Men’s Wearhouse says Zimmer wanted to take company private



NEW YORK — Men’s Wearhouse said Tuesday that the disagreements that led to the ouster of founder George Zimmer included his desire to take the company private.

Zimmer reversed a long-standing position and had been arguing for a sale of the company to an investment group, Houston-based Men’s Wearhouse said in a statement. The founder also disagreed with a plan to seek alternatives for the K&G clothing-store chain and sought final approval on certain decisions, such as executive compensation, the retailer said.

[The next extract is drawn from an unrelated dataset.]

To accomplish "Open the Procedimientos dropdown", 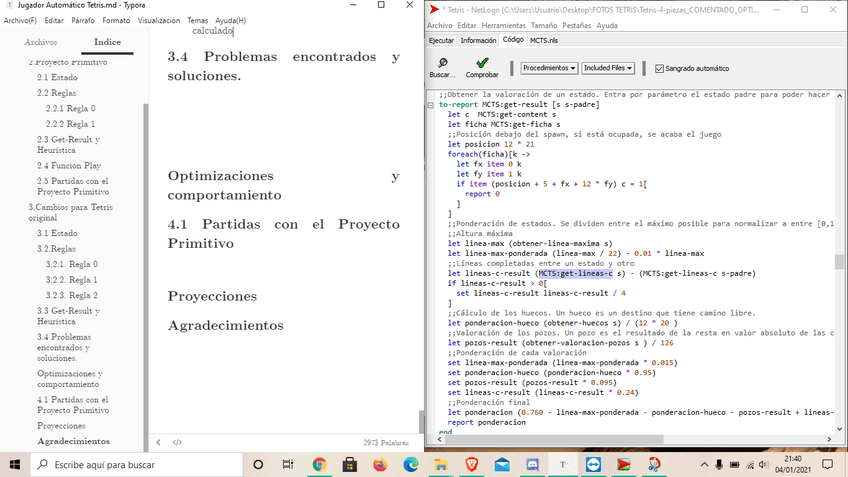I will pyautogui.click(x=549, y=68).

The announcement is the company’s first public statement on the nature of the disputes that led to the firing of Zimmer, who founded the menswear retailer 40 years ago. Zimmer, 64, was ousted as executive chairman last week and resigned from the board Monday. He still owns about 3.5 percent of Men’s Wearhouse’s shares, making him its seventh-largest investor.

“It seems like there was some real dissension on the board, so much so that the board wanted to defend their position by going public,” Richard Jaffe, an analyst at Stifel Financial Corp., said. “You can’t disagree with what’s being said — yes, it would be bad for this company to go private.”

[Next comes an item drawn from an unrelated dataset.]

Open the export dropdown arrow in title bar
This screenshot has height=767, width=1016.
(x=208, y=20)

A spokeswoman for Zimmer didn’t immediately respond to an e-mailed request for comment.

The company in March said it hired investment-banking firm Jefferies & Co. to explore strategic alternatives for K&G, which sells discounted casual wear. Zimmer initially supported that plan, then reversed his position, Men’s Wearhouse said.

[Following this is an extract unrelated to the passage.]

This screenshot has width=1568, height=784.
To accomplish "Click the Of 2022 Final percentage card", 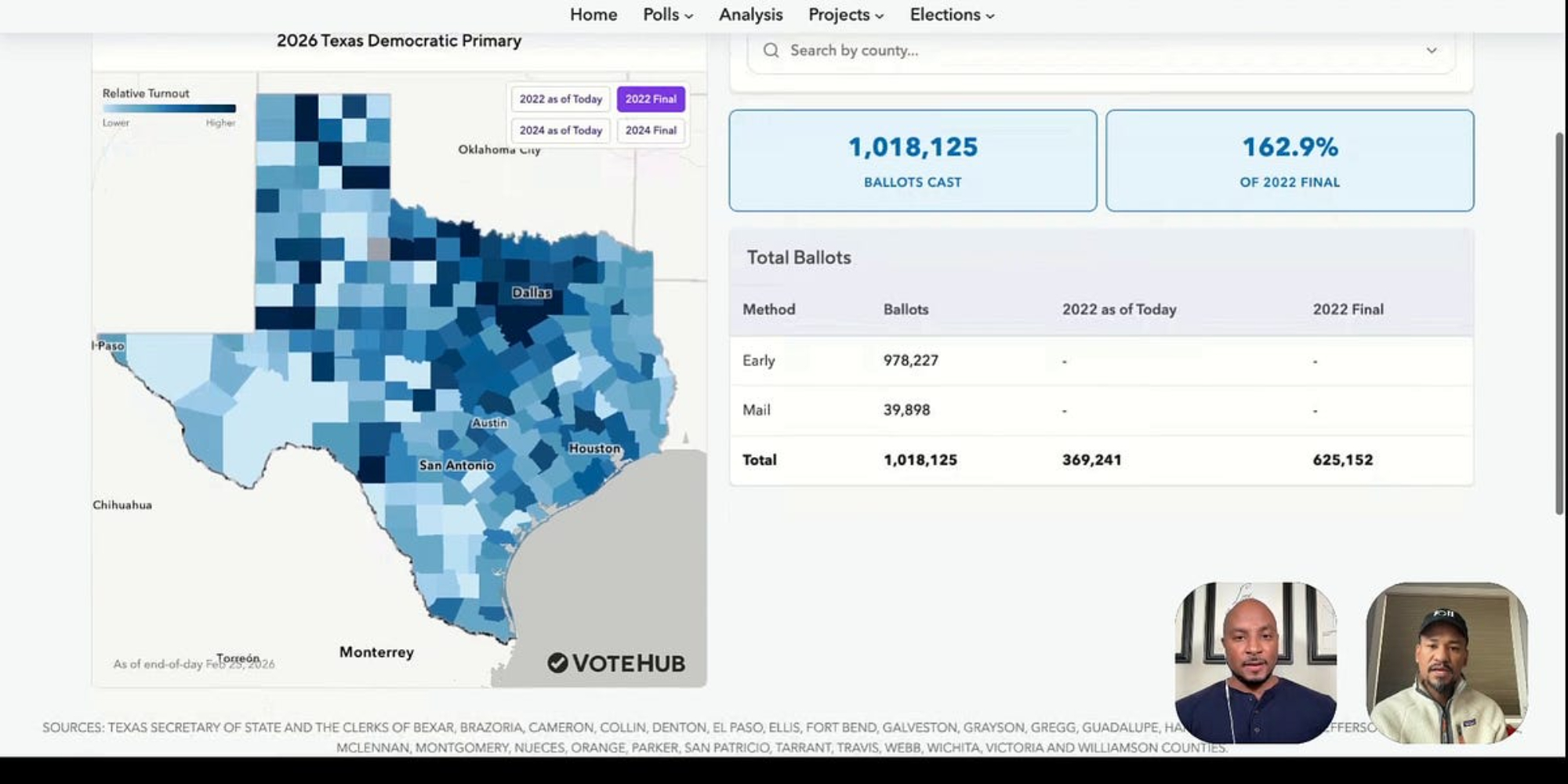I will tap(1289, 161).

Zimmer also sought “veto power” over corporate decisions including compensation and refused to support the management team, led by Chief Executive Officer Doug Ewert, “unless they acquiesced to his demands,” the company said.

“Mr. Zimmer had difficulty accepting the fact that Men’s Wearhouse is a public company with an independent board of directors and that he has not been the chief executive officer for two years,” Men’s Wearhouse said.

Zimmer resigned from the board yesterday, attributing his termination to the directors’ unwillingness to address his “growing concerns with recent board decisions and the strategic direction of the company.”

The executive became known to U.S. television viewers for his commercials and signature tagline: “You’re going to like the way you look. I guarantee it.”

“It was nothing more than a disagreement of management views and styles, and he lost out,” Ivan Feinseth, chief investment officer at Tigress Financial Partners, an asset manager and merger adviser in New York, said in a telephone interview. “Ideally, it would have been better for everybody if it had gone a little smoother.”